The ICO exists to empower you through information.

The Sandbox is a free service for organisations who intend to or are in the process of developing innovative products and services using personal data, operating under UK data protection law.

Please see Our key areas of focus for the Regulatory Sandbox, for further information about the kinds of innovative projects we are interested in working with in the Sandbox this year.

We welcome expressions of interest from start-ups, small or medium organisations and large organisations, across private, public and voluntary sectors. Expressions of interest are also welcome from organisations whose innovations are at different stages of development, from proof of concept stage to the scaling of existing innovations.

We are only accepting applications from organisations whose data processing comes under the remit of UK data protection law.

If you are applying as a consortia or as joint controllers, please ensure your Expression of Interest is completed by a single, nominated ‘lead organisation’ for your sandbox participation. They will take responsibility for managing the input of the other organisations and their compliance with the terms and conditions.

Frequently asked questions


My organisation has already participated in the Sandbox in a previous year, can we apply again?

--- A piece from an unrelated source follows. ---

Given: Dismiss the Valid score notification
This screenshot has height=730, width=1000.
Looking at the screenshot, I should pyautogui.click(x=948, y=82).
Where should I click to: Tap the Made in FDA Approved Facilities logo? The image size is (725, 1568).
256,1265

Organisations are free to apply whether they have been previously involved or not. However, in deciding whether to work with you, we will be considering how to gain the most benefit from our engagement with you. It is therefore unlikely that we would accept applications from the same organisation, unless their project is significantly different to what we have engaged on before, and is of considerable public benefit.

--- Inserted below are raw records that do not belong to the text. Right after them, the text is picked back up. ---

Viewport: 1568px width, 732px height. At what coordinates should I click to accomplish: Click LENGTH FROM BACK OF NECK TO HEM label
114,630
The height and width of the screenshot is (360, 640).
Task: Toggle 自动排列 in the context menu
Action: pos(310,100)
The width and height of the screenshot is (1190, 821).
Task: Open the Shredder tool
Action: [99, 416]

Does the processing carried out by our product or service have to be processed solely within the UK?

We are looking at data processing that comes under the remit of UK data protection law. This does not preclude the use of data processors outside the UK, as long as you have complied with data protection law, including having appropriate processor contracts and sufficient safeguards in place for any international transfers (subject to any changes following the end of the transition period).

Does my organisation have to be a data controller in order to apply to the Sandbox?

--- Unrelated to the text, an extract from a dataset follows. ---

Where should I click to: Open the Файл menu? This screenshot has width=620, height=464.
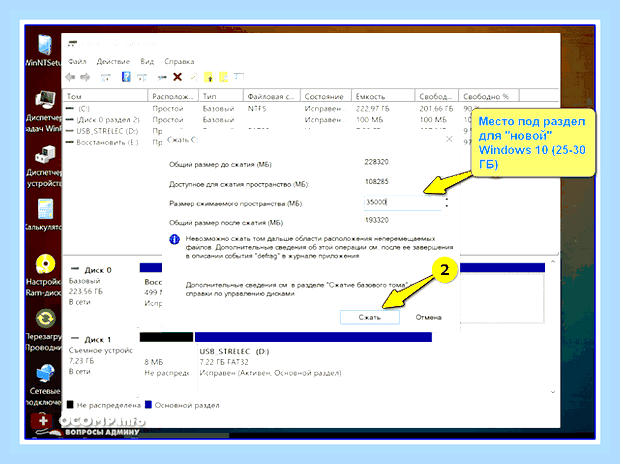pos(77,61)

No, not necessarily. We welcome applications from controllers, processors or where you will have no data protection role in the eventual processing. For example, you may be looking to develop a product or service which is then used by another organisation in their processing of personal data. We consider data protection by design to be a responsibility of all organisations involved in a supply chain.

Can joint controllers participate in the Sandbox?

For ease of communication and in order to manage the relationships, we expect there to be a single point of contact that the Sandbox engages with on a regular basis. We will ask you to appoint a lead organisation to take responsibility for managing the input of the other organisations and their compliance with the terms and conditions. We will have no formal relationship with the other organisations.